# ML Pipeline Preparation
Follow the instructions below to help you create your ML pipeline.
### 1. Import libraries and load data from database.
- Import Python libraries
- Load dataset from database with [`read_sql_table`](https://pandas.pydata.org/pandas-docs/stable/generated/pandas.read_sql_table.html)
- Define feature and target variables X and Y

In [1]:
# download necessary NLTK data 
import nltk
nltk.download(['punkt', 'wordnet','stopwords'])
import sqlite3

# import libraries
import re 
import numpy as np
import pandas as pd
import pickle
from nltk.tokenize import word_tokenize
from nltk.corpus import stopwords
from nltk.stem.wordnet import WordNetLemmatizer
from sqlalchemy import create_engine
from sklearn.model_selection import train_test_split
from sklearn.pipeline import Pipeline
from sklearn.model_selection import GridSearchCV
from sklearn.ensemble import RandomForestClassifier
from sklearn.datasets import make_multilabel_classification
from sklearn.multioutput import MultiOutputClassifier
from sklearn.metrics import classification_report
from sklearn.metrics import f1_score
from sklearn.feature_extraction.text import CountVectorizer, TfidfTransformer
from sklearn.neighbors import KNeighborsClassifier

[nltk_data] Downloading package punkt to /root/nltk_data...
[nltk_data]   Unzipping tokenizers/punkt.zip.
[nltk_data] Downloading package wordnet to /root/nltk_data...
[nltk_data]   Unzipping corpora/wordnet.zip.
[nltk_data] Downloading package stopwords to /root/nltk_data...
[nltk_data]   Unzipping corpora/stopwords.zip.


In [2]:
def load_data(database_filepath):
    conn = sqlite3.connect(database_filepath)
    df = pd.read_sql("SELECT * from tidy_data", conn)
    conn.close()
    
    # define features and label arrays
    X = df.iloc[:,1]      #.values
    y = df.iloc[:,3:]     #.values
    category_names = list(df.iloc[:,3:].columns)

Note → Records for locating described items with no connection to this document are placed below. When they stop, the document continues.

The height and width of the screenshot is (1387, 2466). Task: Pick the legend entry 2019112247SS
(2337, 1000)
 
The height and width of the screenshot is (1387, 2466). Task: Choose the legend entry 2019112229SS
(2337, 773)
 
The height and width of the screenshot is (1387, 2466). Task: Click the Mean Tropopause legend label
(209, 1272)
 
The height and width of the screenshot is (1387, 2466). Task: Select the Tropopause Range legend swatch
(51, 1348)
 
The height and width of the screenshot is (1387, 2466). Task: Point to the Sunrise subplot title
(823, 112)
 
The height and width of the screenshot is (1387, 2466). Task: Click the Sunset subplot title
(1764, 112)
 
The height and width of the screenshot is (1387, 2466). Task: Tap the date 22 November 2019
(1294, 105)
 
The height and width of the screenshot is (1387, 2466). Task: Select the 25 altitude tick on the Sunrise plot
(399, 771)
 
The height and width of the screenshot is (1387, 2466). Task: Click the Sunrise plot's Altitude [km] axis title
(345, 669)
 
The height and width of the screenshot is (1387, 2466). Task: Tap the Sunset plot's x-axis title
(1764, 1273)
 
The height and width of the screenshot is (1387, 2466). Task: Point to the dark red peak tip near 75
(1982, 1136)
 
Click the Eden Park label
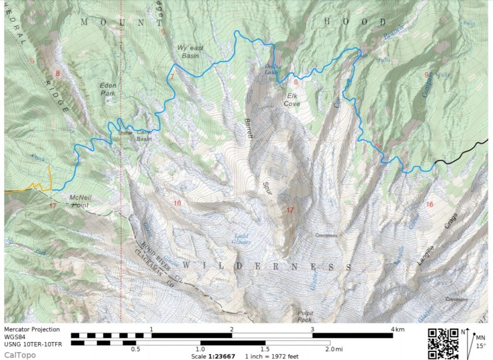coord(107,89)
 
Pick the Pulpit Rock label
coord(304,316)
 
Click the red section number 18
coord(177,203)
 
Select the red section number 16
coord(430,204)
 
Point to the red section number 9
coord(426,75)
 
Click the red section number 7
coord(171,77)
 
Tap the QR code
coord(442,342)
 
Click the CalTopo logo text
coord(19,355)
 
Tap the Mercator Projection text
coord(33,329)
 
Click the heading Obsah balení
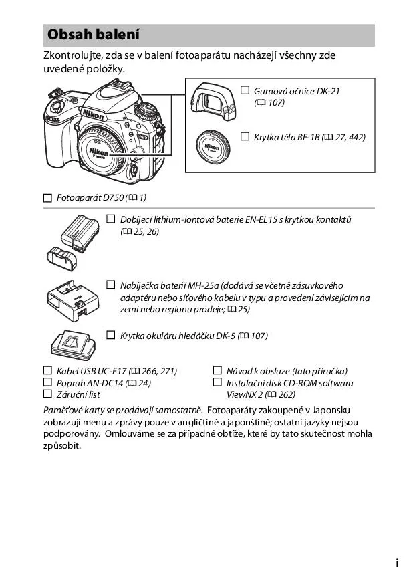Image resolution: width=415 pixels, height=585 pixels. [93, 35]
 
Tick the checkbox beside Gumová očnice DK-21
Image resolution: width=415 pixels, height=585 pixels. [245, 90]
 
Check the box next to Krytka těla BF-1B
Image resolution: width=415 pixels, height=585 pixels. [245, 137]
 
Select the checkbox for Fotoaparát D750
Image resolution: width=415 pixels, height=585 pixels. [47, 197]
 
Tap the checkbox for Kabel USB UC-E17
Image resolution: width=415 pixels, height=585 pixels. [47, 370]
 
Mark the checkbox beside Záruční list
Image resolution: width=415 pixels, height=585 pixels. [47, 394]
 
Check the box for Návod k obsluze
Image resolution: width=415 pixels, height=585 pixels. [217, 370]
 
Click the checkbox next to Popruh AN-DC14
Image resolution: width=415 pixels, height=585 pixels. [47, 382]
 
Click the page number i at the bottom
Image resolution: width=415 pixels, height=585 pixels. [397, 564]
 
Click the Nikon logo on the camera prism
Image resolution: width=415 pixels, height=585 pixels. [93, 115]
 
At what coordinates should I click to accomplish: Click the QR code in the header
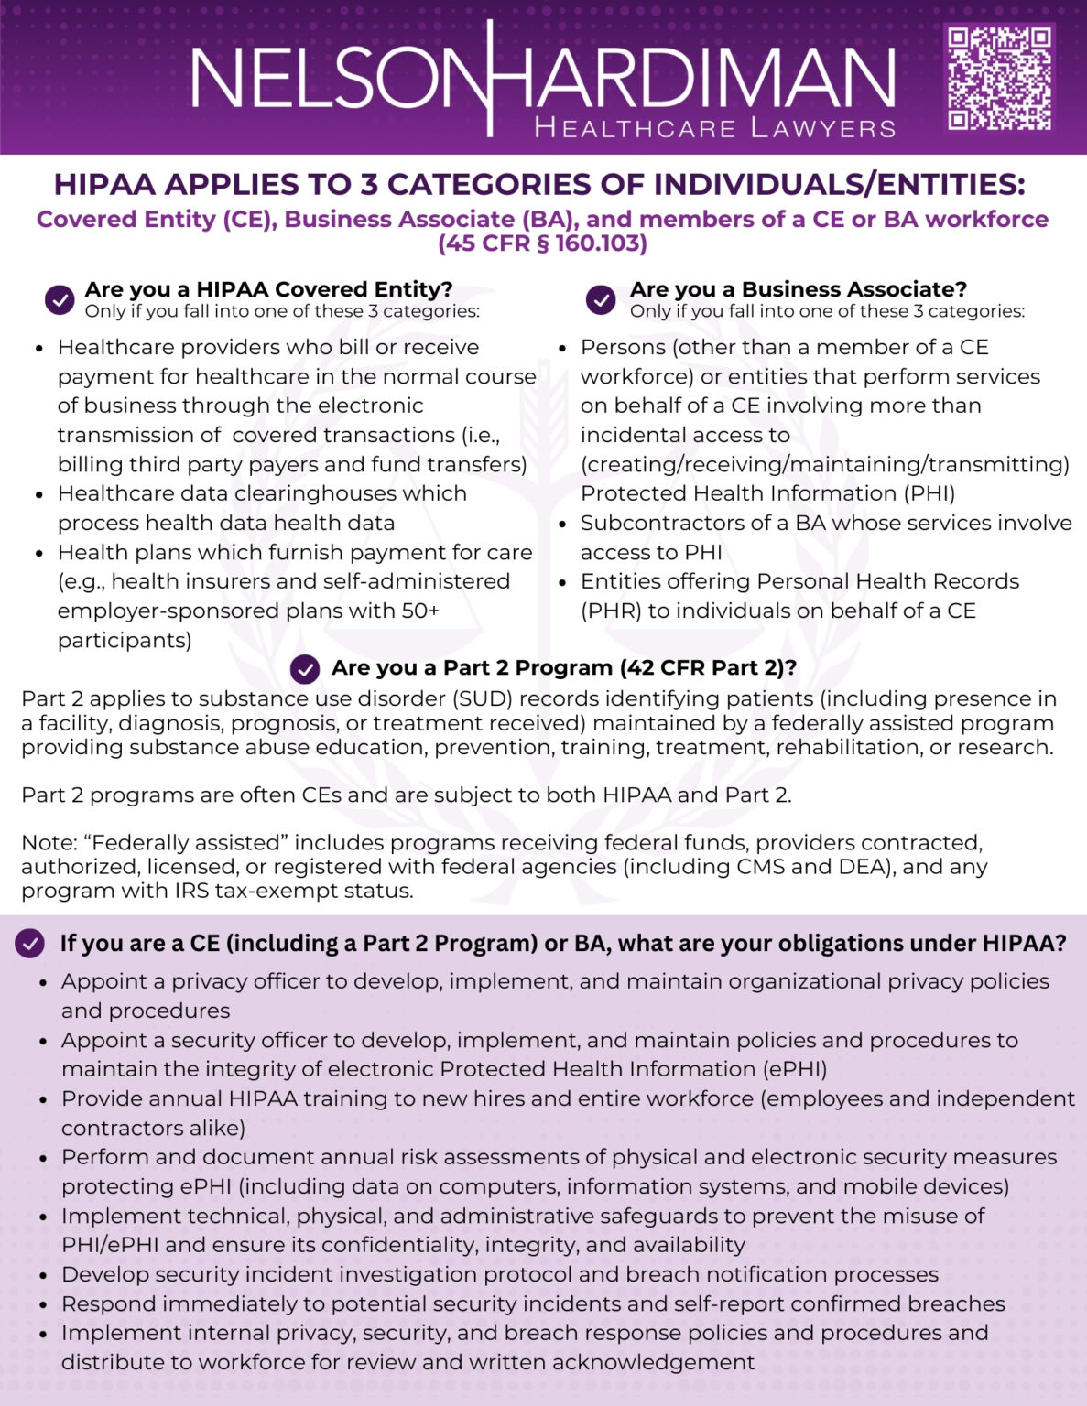coord(999,78)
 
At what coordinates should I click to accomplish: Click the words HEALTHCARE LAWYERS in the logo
coord(714,127)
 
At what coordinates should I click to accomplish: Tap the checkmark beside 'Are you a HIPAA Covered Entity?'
coord(60,299)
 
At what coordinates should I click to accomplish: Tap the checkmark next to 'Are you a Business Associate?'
coord(601,299)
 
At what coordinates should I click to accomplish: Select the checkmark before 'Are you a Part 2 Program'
coord(305,669)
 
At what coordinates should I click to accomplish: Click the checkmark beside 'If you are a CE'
coord(30,944)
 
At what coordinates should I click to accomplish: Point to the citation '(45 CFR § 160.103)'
coord(542,243)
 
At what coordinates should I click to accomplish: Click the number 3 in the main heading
coord(368,184)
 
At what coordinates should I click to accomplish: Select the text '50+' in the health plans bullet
coord(420,611)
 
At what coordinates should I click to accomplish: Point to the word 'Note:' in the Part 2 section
coord(49,842)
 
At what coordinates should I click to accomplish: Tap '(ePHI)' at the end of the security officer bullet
coord(795,1069)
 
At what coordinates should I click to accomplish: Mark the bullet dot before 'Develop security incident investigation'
coord(43,1275)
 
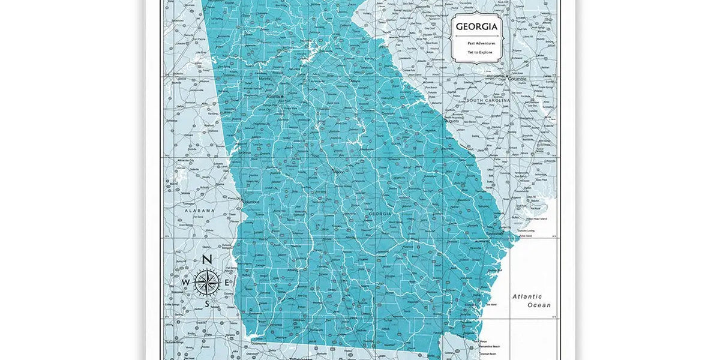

    return X, y, category_names

In [None]:
# Function from ETL script

def clean_data():
    # read in file
    messages = pd.read_csv('messages.csv')             
    categories = pd.read_csv('categories.csv')        
    
    # merge datasets
    df = messages.merge(categories, how='outer',on='id')
    
    # clean data
    # create a dataframe of the 36 individual category columns
    categories = df['categories'].str.split(pat=';',expand=True)
    
    # select the first row of the categories dataframe
    row = categories.iloc[0,]

    # extract a list of new column names for categories.
    category_colnames = list(map(lambda x: x[:-2], row))

    # rename the columns of `categories`
    categories.columns = category_colnames

    # set each value to be the last character of the string
    for column in categories:
        categories[column] =  categories[column].apply(lambda x: x[-1])
    
    # convert column from string to numeric
    categories[column] = pd.to_numeric(categories[column]) 

    # drop the original, categories columns
    df.drop(labels=['categories','original'], axis=1, inplace=True)
    
    # concatenate the original dataframe with the new `categories` dataframe
    df = pd.concat([df,categories], axis=1)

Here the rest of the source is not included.